S’appuyant sur le récit riche et bien informé de Keathing, l’homme qui dirigeait réellement à l’époque le Memphis
Daily, Sébastien Spitzer nous entraînera ainsi à l’ouest du Tennessee quelques heures avant que Billy Evans, un repris de justice de passage à Memphis, ne s’écroule en plein jour au milieu de la rue. Ce sera le premier à être emporté par la fièvre jaune, un mal qu’aucun médecin ne pouvait alors soigner. « Quand j’écris, je ferme les yeux pour ressentir les mêmes choses que mes personnages, me plonger dans leur univers, souligne-t-il. J’ai donc vécu pendant des mois avec une épidémie avant de passer à une pandémie. C’est fou de se retrouver ainsi rattrapé par la réalité, de voir l’Histoire bégayer. »
UNE VILLE SE MEURT
Est-ce que Sébastien Spitzer aurait écrit ce roman s’il avait pu savoir d’avance ce qui nous pendait au bout du nez ? Eh bien oui. « Je l’aurais écrit quand même, car l’essentiel, ce n’est pas l’histoire d’épidémie, mais l’histoire d’amour, de courage, de rédemption qu’il raconte, précise-t-il. L’épidémie en a été l’élément déclencheur, mais le coeur battant du livre, ce sont les personnages, qu’ils se comportent en héros ou en lâches. » Parmi ces personnages, on va bien sûr retrouver le fameux Keathing du Memphis Daily qui, au début, se révélera franchement décevant : acquis aux idées du Ku Klux Klan, assister de temps à autre à la pendaison d’un Noir ou deux fait partie des trucs qu’il aime bien. On fera également la connaissance
d’Anne Cook, dont le bordel, Mansion House, est l’un des plus chics et des plus courus de la ville. Il faut dire que ses « filles » savent particulièrement bien s’y prendre avec les hommes. Surtout Sonia. Qu’on prend la peine de mentionner parce qu’elle ne tardera pas à mourir elle aussi de la fièvre jaune. Puis, les décès se multipliant à une vitesse folle, les habitants de Memphis devront faire un choix : rester et courir le risque d’attraper la maladie, ou prendre la poudre d’escampette.

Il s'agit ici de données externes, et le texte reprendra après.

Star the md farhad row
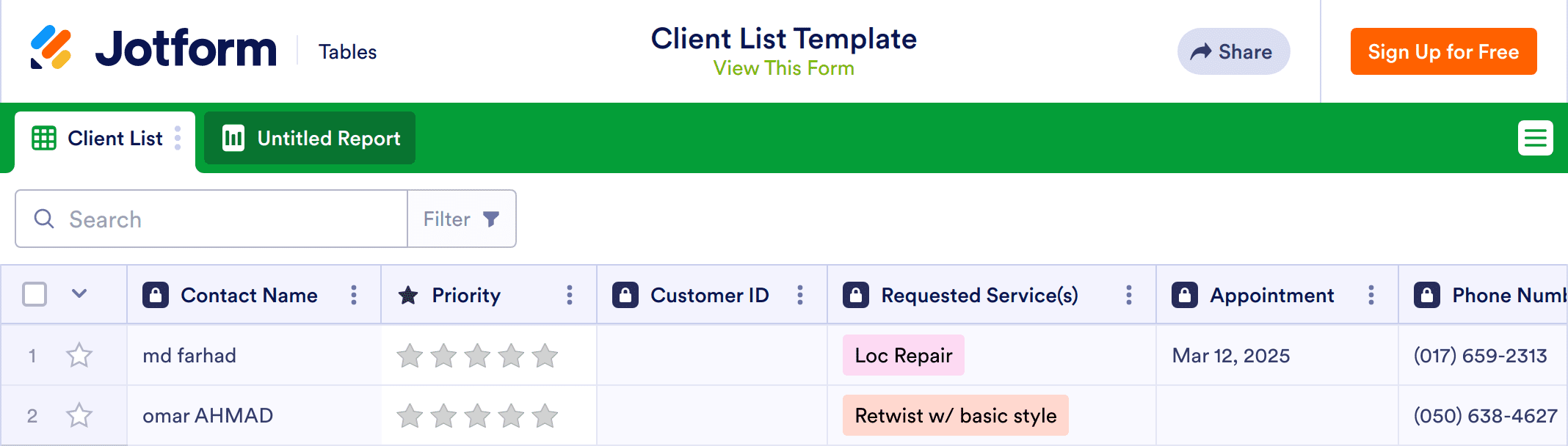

« C’est qu’à l’époque, on ne savait pas d’où venait la fièvre jaune, comment elle se transmettait, explique Sébastien Spitzer. Personne n’avait encore réalisé qu’elle venait des moustiques et deux ans plus tard, lorsqu’un médecin cubain se lèvera pour le dire, tout le monde se moquera de lui… »
CHANGEMENTS DE CAP
Les épaisses fumées de goudron cuit ne parvenant pas vraiment à purifier l’air de Memphis, l’été 1878 sera ainsi marqué par un incroyable exode. En quelques jours, la ville se videra en effet presque entièrement.
Keathing et Anne Cook décideront cependant de rester et à partir de là, ils vont faire des choses qu’ils n’auraient jamais pensé faire. Lui en se rangeant aux côtés d’un ancien esclave noir, elle en transformant son bordel en hôpital de fortune.
« L’épidémie a agi sur eux comme une sorte de catharsis, indique Sébastien Spitzer. Pendant ce moment critique, leur regard sur le monde a complètement changé et c’est pourquoi cette histoire m’a autant touché. Elle est d’une exemplarité, d’une universalité qui me semble stupéfiante. »
Oh, une toute dernière chose avant de terminer.
Elvis Presley aurait éclaté de rire sur scène parce que, dans la salle, un spectateur se serait mis à agiter sa moumoute dans les airs.